论文标题
关于在线操作检测的时间建模的全面研究
A Comprehensive Study on Temporal Modeling for Online Action Detection
论文作者
论文摘要
在线行动检测(OAD)是一项实用但又具有挑战性的任务,近年来引起了人们越来越多的关注。典型的OAD系统主要由三个模块组成:框架级特征提取器通常基于预训练的深卷积神经网络(CNN),时间建模模块和一个动作分类器。其中,时间建模模块至关重要,它从历史和当前特征汇总了歧视性信息。尽管已经为OAD和其他主题开发了许多时间建模方法,但它们的影响是对OAD缺乏研究。本文旨在提供有关OAD的时间建模的全面研究,包括四种类型的时间建模方法,\ ie时间合并,时间卷积,经常性的神经网络和时间关注,并发现一些良好的实践来产生最先进的OAD系统。其中许多是第一次在OAD中探索,并使用各种超级参数进行了广泛的评估。此外,根据我们的综合研究,我们提出了几种混合时间建模方法,这些方法的表现优于最新的最新方法,该方法在Thumos-14和TVSeries上具有相当大的边缘。

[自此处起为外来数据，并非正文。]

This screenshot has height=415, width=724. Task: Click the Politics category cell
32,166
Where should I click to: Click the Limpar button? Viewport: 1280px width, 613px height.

Online action detection (OAD) is a practical yet challenging task, which has attracted increasing attention in recent years. A typical OAD system mainly consists of three modules: a frame-level feature extractor which is usually based on pre-trained deep Convolutional Neural Networks (CNNs), a temporal modeling module, and an action classifier. Among them, the temporal modeling module is crucial which aggregates discriminative information from historical and current features. Though many temporal modeling methods have been developed for OAD and other topics, their effects are lack of investigation on OAD fairly. This paper aims to provide a comprehensive study on temporal modeling for OAD including four meta types of temporal modeling methods, \ie temporal pooling, temporal convolution, recurrent neural networks, and temporal attention, and uncover some good practices to produce a state-of-the-art OAD system. Many of them are explored in OAD for the first time, and extensively evaluated with various hyper parameters. Furthermore, based on our comprehensive study, we present several hybrid temporal modeling methods, which outperform the recent state-of-the-art methods with sizable margins on THUMOS-14 and TVSeries.